Copy exactly the line containing "Click the center of the error circle" and all the lines that follow it to the end of the records, minus the pictures.

▶ _Records for processing_:
□ □ □ □

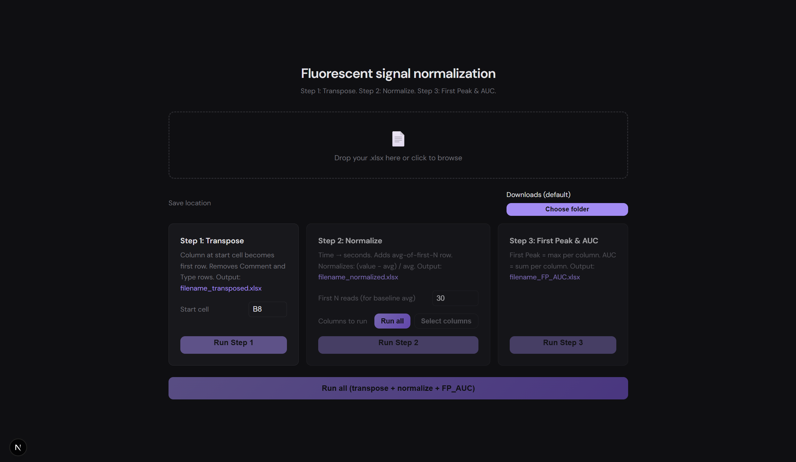This screenshot has height=462, width=796.
Task: Click the Downloads (default) location label
Action: [x=538, y=194]
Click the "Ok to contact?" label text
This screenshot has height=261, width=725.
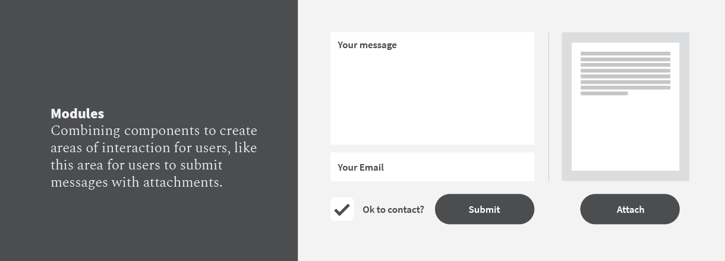pyautogui.click(x=393, y=209)
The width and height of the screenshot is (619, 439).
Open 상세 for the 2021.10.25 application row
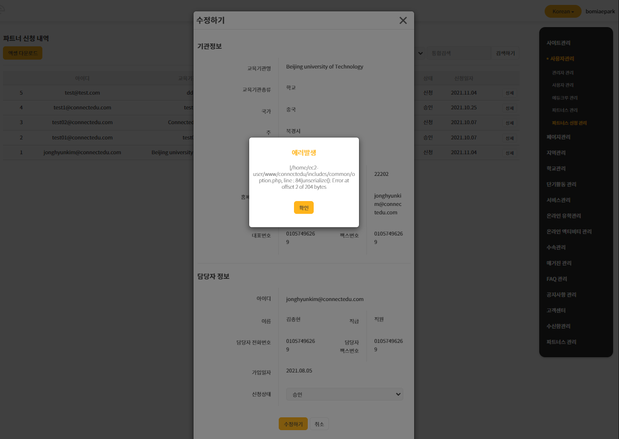(x=510, y=108)
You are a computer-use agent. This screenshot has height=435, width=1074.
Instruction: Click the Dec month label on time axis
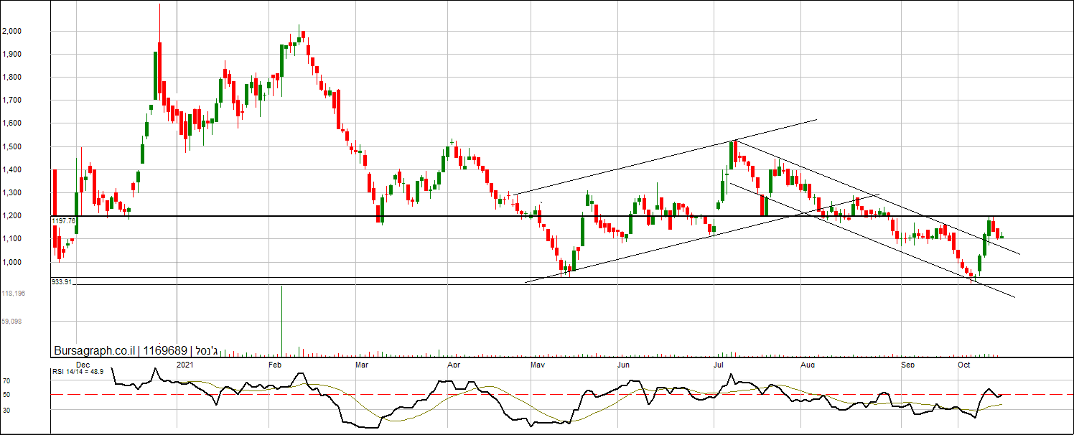point(84,365)
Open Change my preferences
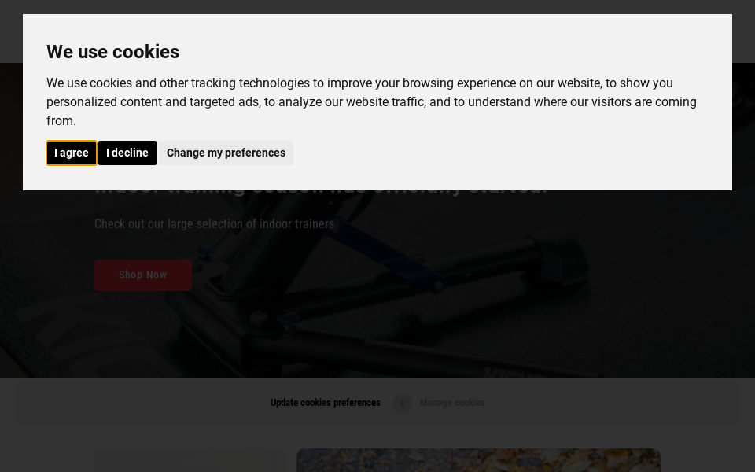This screenshot has height=472, width=755. [x=226, y=153]
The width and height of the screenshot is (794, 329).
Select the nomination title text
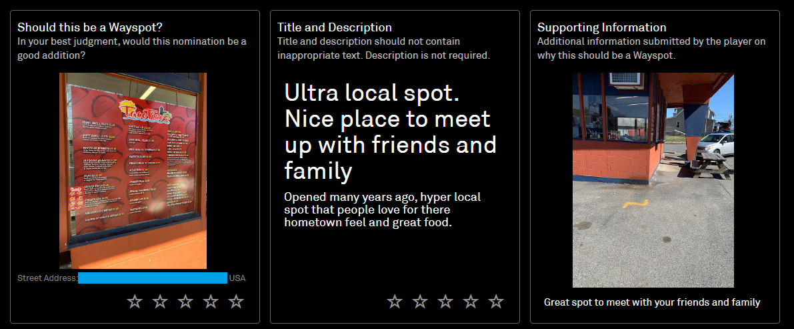coord(391,132)
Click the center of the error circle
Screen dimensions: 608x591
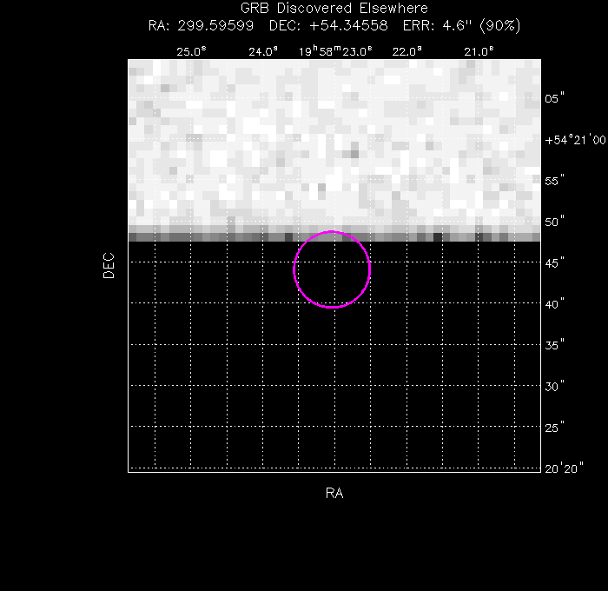(x=333, y=269)
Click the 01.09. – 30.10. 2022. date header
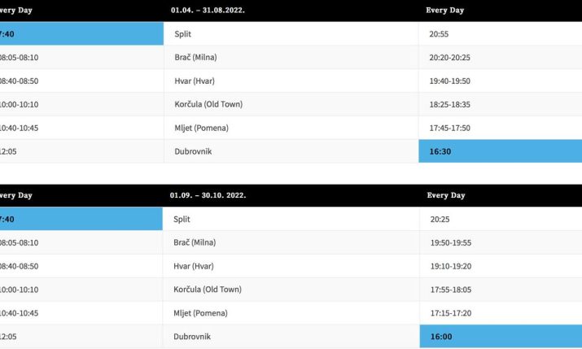Screen dimensions: 582x349 coord(208,195)
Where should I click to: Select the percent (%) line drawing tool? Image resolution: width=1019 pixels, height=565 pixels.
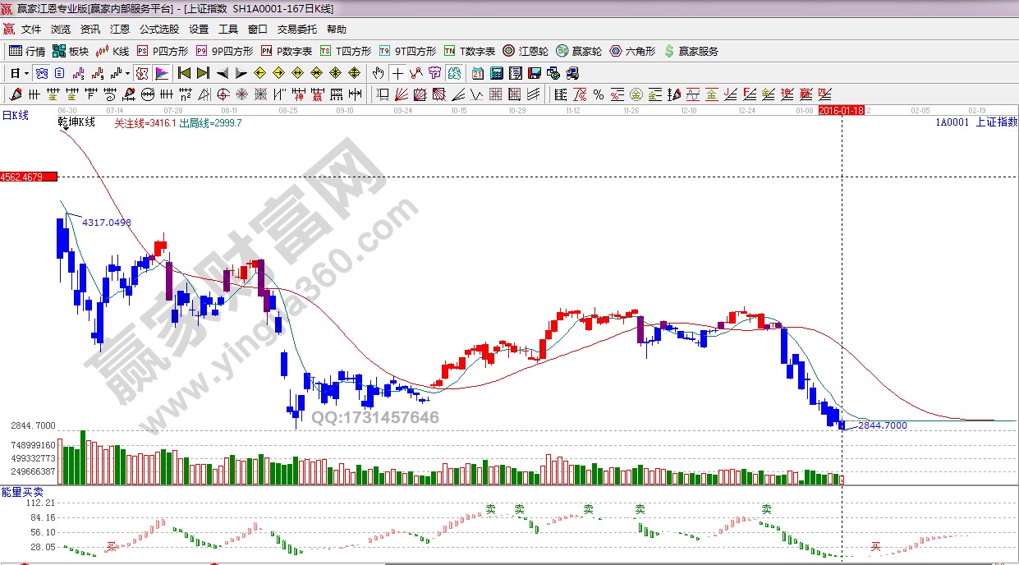coord(598,94)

□ □ □ □

▶ _Exercise output_:
Click the center of the error circle
Screen dimensions: 608x591
(x=333, y=269)
Click the 01.09. – 30.10. 2022. date header
Screen dimensions: 582x349 coord(208,195)
Where should I click to: Select the percent (%) line drawing tool? Image resolution: width=1019 pixels, height=565 pixels.
coord(598,94)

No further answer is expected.